Перепишите дословно из фрагмента о логосе отрезок между «В любом случае» и «убедительной и понуждающей9.» включительно.

:: Фрагмент страницы

В любом случае то, что мы продолжаем (временно и удобства ради) называть метафорой, принадлежит к определенной системе. Если у логоса есть отец, если он логос только в силу того, что получает помощь от своего отца, то всё это потому, что он всегда является неким сущим (ὤν), и даже родом сущего (Софист 260 a), еще точнее—живым существом. Логос есть ζῷον. Это животное рождается, растет, принадлежит φύσις. Лингвистика, логика, диалектика и зоология—всё сходится воедино.

Описывая логос как ζῷον, Платон следует традиции тех риторов и софистов, которые еще до него трупной окоченелости письма противопоставляли живую речь, безошибочно подстраивающуюся под потребности сиюминутной ситуации, ожидания и запросы присутствующих собеседников, учуивая топосы, в которых она должна манифестироваться, притворно сгибаясь, подаваясь вспять в момент, когда она становится разом убедительной и понуждающей9.

::::
:: Исходные данные

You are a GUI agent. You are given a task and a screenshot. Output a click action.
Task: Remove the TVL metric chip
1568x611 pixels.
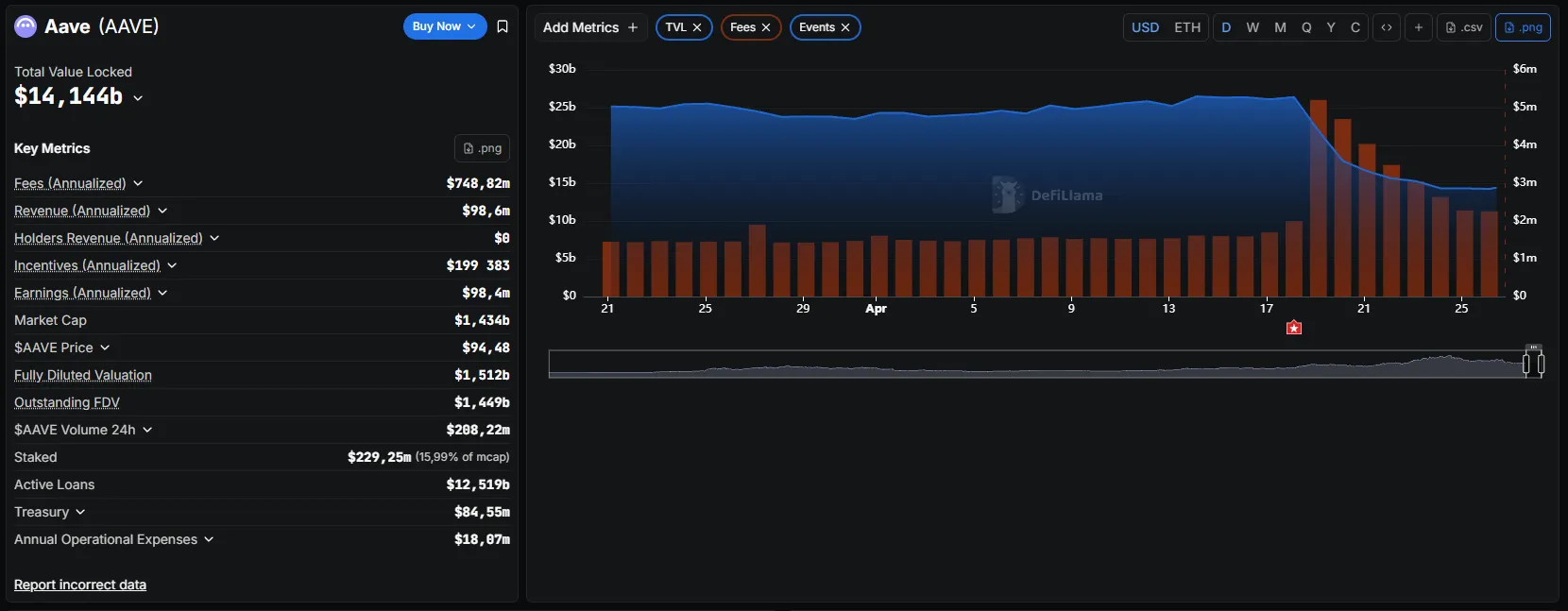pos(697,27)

::::

Письменный ответ
В любом случае то, что мы продолжаем (временно и удобства ради) называть метафорой, принадлежит к определенной системе. Если у логоса есть отец, если он логос только в силу того, что получает помощь от своего отца, то всё это потому, что он всегда является неким сущим (ὤν), и даже родом сущего (Софист 260 a), еще точнее—живым существом. Логос есть ζῷον. Это животное рождается, растет, принадлежит φύσις. Лингвистика, логика, диалектика и зоология—всё сходится воедино.

Описывая логос как ζῷον, Платон следует традиции тех риторов и софистов, которые еще до него трупной окоченелости письма противопоставляли живую речь, безошибочно подстраивающуюся под потребности сиюминутной ситуации, ожидания и запросы присутствующих собеседников, учуивая топосы, в которых она должна манифестироваться, притворно сгибаясь, подаваясь вспять в момент, когда она становится разом убедительной и понуждающей9.